What’s changed in RO-Crate 1.2
This document provides a thorough description of the changes introduced in version 1.2 of the RO-Crate specification. Changes are broken down by chapter, and some guidance is included on how to upgrade crates from version 1.1 to 1.2.
Not every change is described in detail, but all changes with an impact on the specification rules are mentioned (typo fixes and such are ignored). For developers and implementers that require further detail, you can see the exact changes to requirements by searching for “New” in the specification quick reference.
Introduction
The introduction has been greatly expanded with a walkthrough of an example RO-Crate. It is aimed at new users and can safely be ignored by experienced users, as it does not contain any requirements that are not represented elsewhere in the specification.
RO-Crate Structure
This section has significant changes and introduces a new type of RO-Crate, expanding the possible use cases.
JSON-LD context
The JSON-LD must (upgraded from should) use the RO-Crate JSON-LD Context https://w3id.org/ro/crate/1.2/context (updated version) by reference. Most (if not all) RO-Crates conforming to 1.1 already include the context by reference, so we do not expect this to be a disruptive change.

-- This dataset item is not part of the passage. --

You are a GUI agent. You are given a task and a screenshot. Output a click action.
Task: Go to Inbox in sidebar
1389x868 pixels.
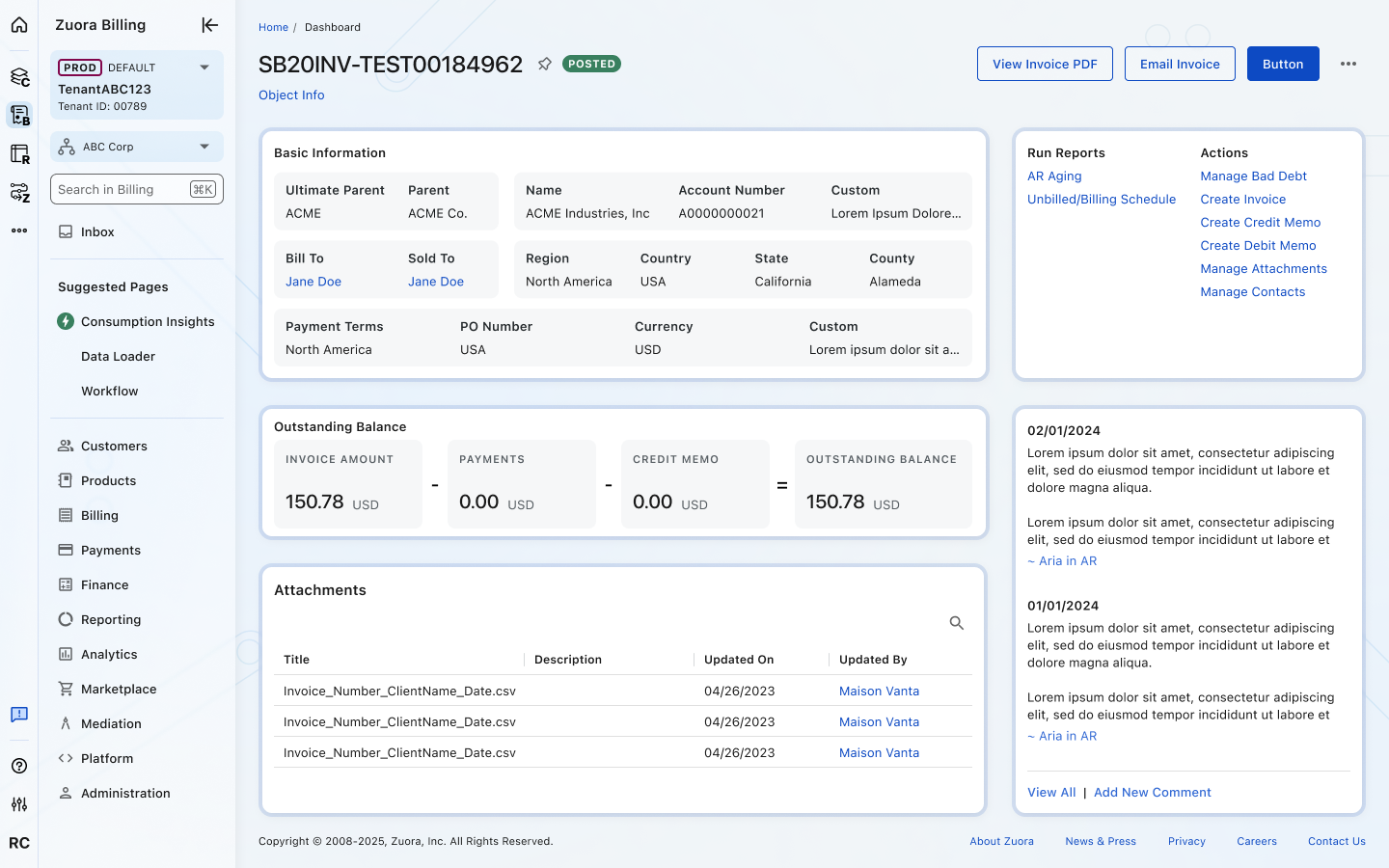point(97,232)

Attached and Detached RO-Crate Packages
The requirement in 1.1 for a RO-Crate to always be a directory has proven to be limiting in some cases. For example, in some applications it is beneficial to serve RO-Crate metadata over an API separately from the data it describes. However, separating the metadata in this way requires some changes to how you handle cross-references and finding the Root Data Entity. Therefore, 1.2 introduces a distinction between “Attached” and “Detached” RO-Crate Packages:
- Attached RO-Crate Package has a defined root directory containing a payload of files and directories as well as the RO-Crate metadata (i.e. it is attached to a file system). All RO-Crates conforming to version 1.1 are of this type.
- Detached RO-Crate Package has no defined root directory, and the RO-Crate metadata is accessed independently of the entities it describes (i.e. it is detached from a file system). This type is new in 1.2 and comes with a few new requirements not detailed here.

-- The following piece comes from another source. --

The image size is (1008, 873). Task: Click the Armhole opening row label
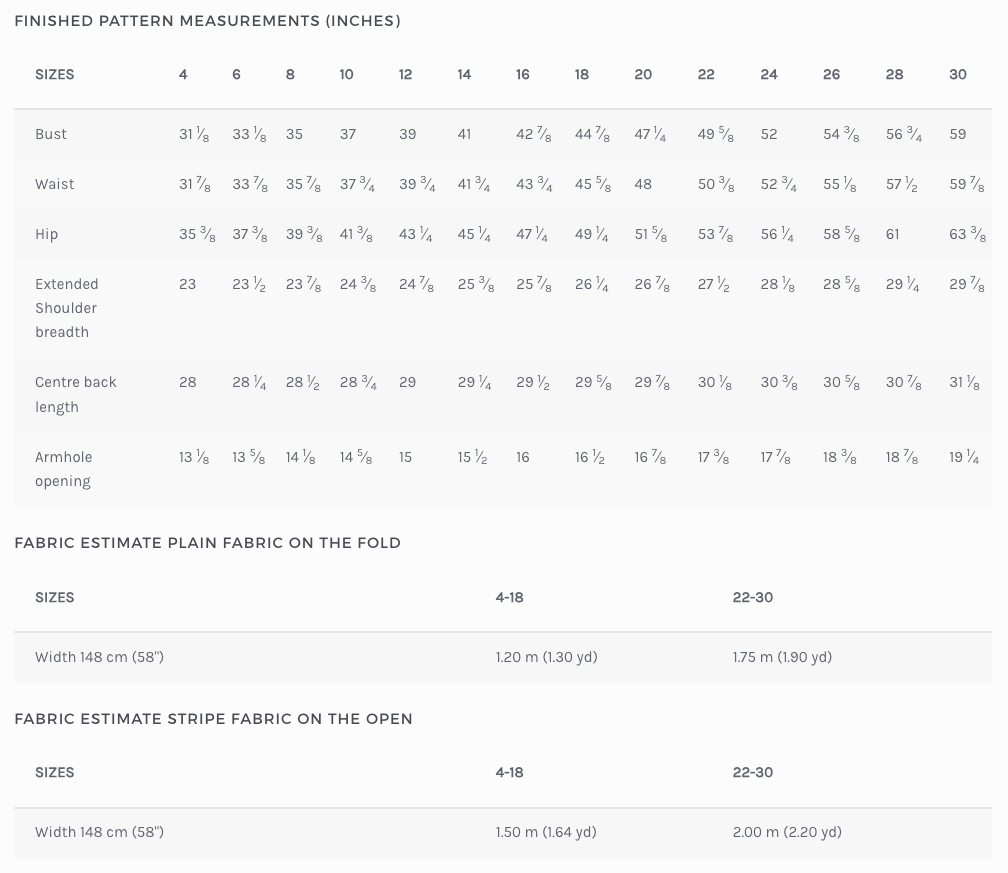(x=63, y=469)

It is recommended that RO-Crate tool developers read the full specification for these sections to fully understand the requirements for these different types of crate.
RO-Crate Website
Some requirements were tightened around the RO-Crate Website (this refers to the HTML preview that many crates include, not the RO-Crate project website).

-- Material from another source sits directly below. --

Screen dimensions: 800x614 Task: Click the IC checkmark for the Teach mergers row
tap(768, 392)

Previous versions of the specification recommended that the RO-Crate Website should contain a redundant copy of the RO-Crate Metadata Document, but there is no evidence that this has been useful and it is no longer recommended. 1.2 also removed the suggestion that the RO-Crate Website should include “Cite-as” text.
If the RO-Crate Website is present, it must be a file named ro-crate-preview.html
in the root directory. If there are additional website resources (e.g. JavaScript files), they must be in ro-crate-preview_files/
in the root directory. These requirements are implied in version 1.1, so we expect most RO-Crates already follow them.
The RO-Crate Website and supporting files ro-crate-preview.html
and ro-crate-preview_files/
should not be included in the hasPart
of any Dataset
(except in the special case where ro-crate-preview.html
is also the profile description within a Profile Crate). Again, this was already discouraged in version 1.1.
To update crates from 1.1
- Note that all RO-Crates conforming to version 1.1 follow the Attached RO-Crate style by default in 1.2; no change to the metadata is needed to achieve this.
- Ensure the RO-Crate JSON-LD Context https://w3id.org/ro/crate/1.2/context is used by reference in
@context
- If the RO-Crate website is present, ensure it is a file named
ro-crate-preview.html
in the root directory. If there are additional resources, ensure they are inro-crate-preview_files/
in the root directory. - If
ro-crate-preview.html
andro-crate-preview_files/
are included in thehasPart
of anyDataset
, remove them.- Exception:
ro-crate-preview.html
may be included inhasPart
if it is also the profile description within a Profile Crate (see Profile Crate section)
- Exception:
Metadata
The “new” requirements in this section are not truly new, but were implied in 1.1 and have now been made explicit.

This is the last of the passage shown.